Counting only lines below that contain the string "Parts", give the total as a single number.

== RECORDED INFORMATION

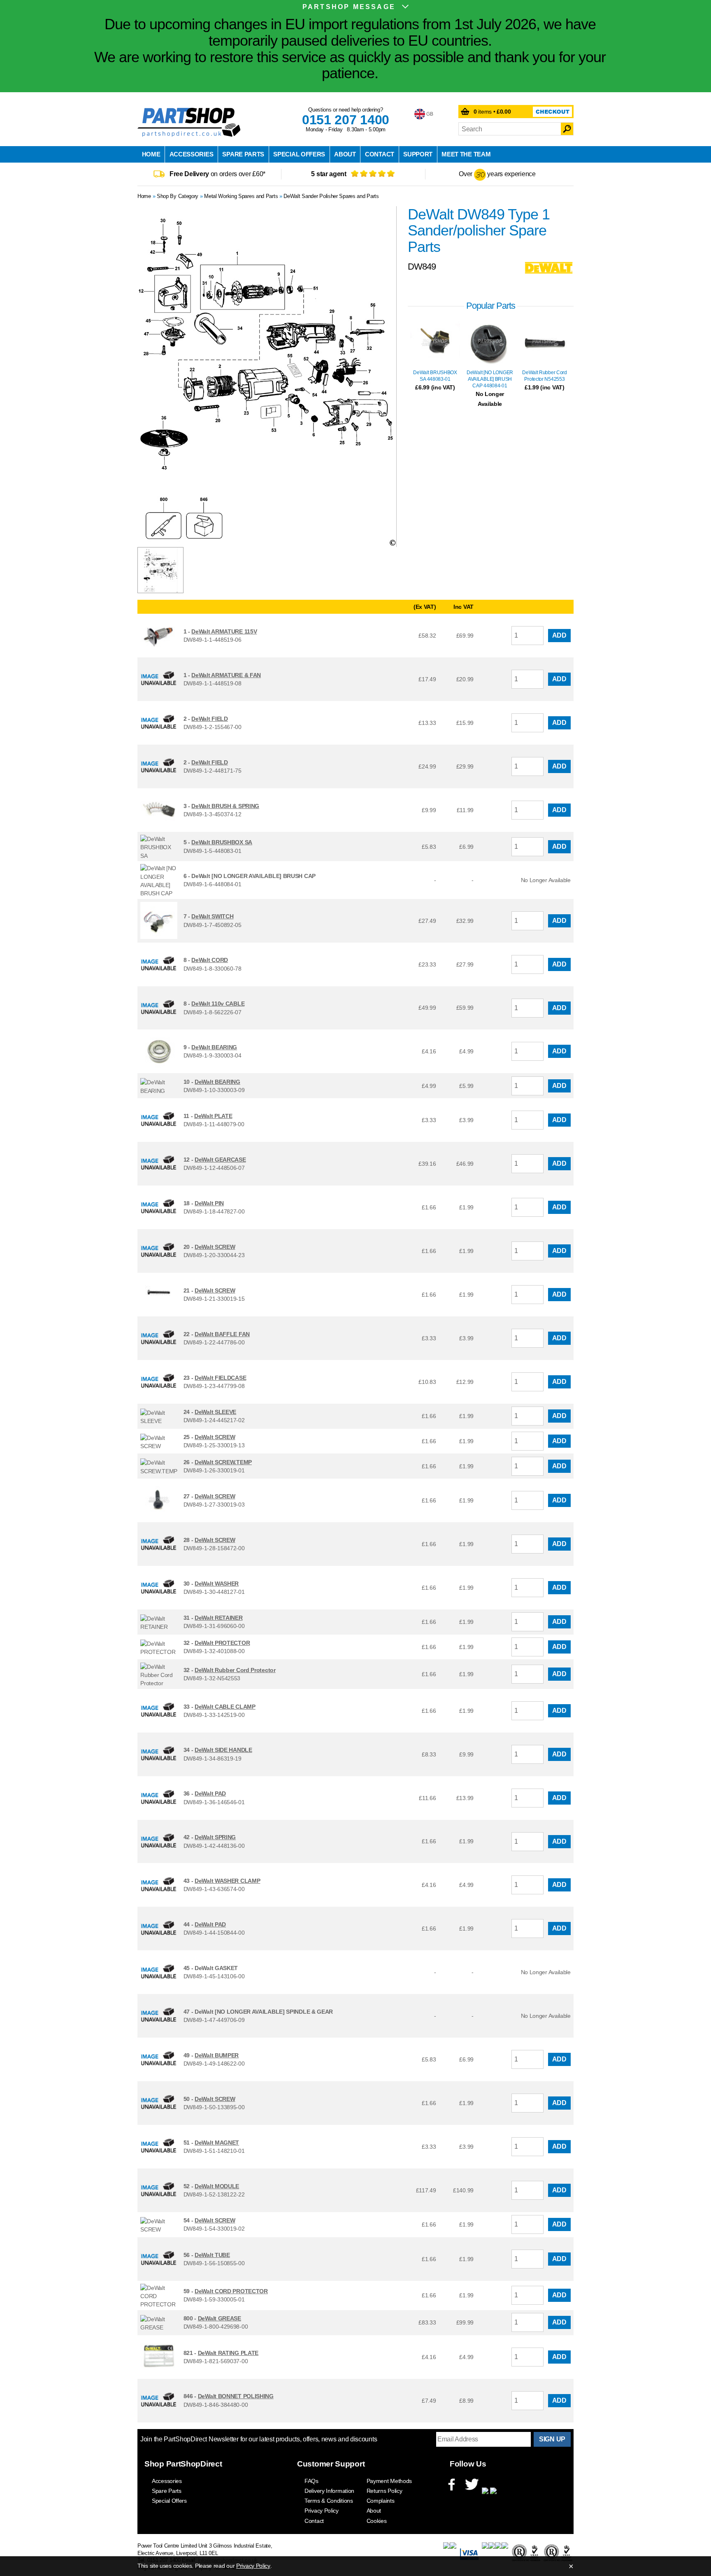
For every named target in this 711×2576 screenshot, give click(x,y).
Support (417, 154)
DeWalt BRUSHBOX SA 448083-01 (435, 376)
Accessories (192, 154)
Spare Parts (243, 154)
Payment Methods (389, 2481)
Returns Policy (384, 2490)
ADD (559, 635)
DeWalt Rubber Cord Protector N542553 (544, 376)
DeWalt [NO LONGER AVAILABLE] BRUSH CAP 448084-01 (490, 379)
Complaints (381, 2500)
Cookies (377, 2521)
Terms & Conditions (328, 2500)
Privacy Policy (321, 2510)
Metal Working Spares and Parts (241, 196)
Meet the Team (465, 154)
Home (151, 154)
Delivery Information (329, 2490)
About (345, 154)
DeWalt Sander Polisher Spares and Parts (331, 196)
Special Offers (299, 154)
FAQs (311, 2481)
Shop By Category (177, 196)
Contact (379, 154)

====

### SOLUTION TO THIS TASK
3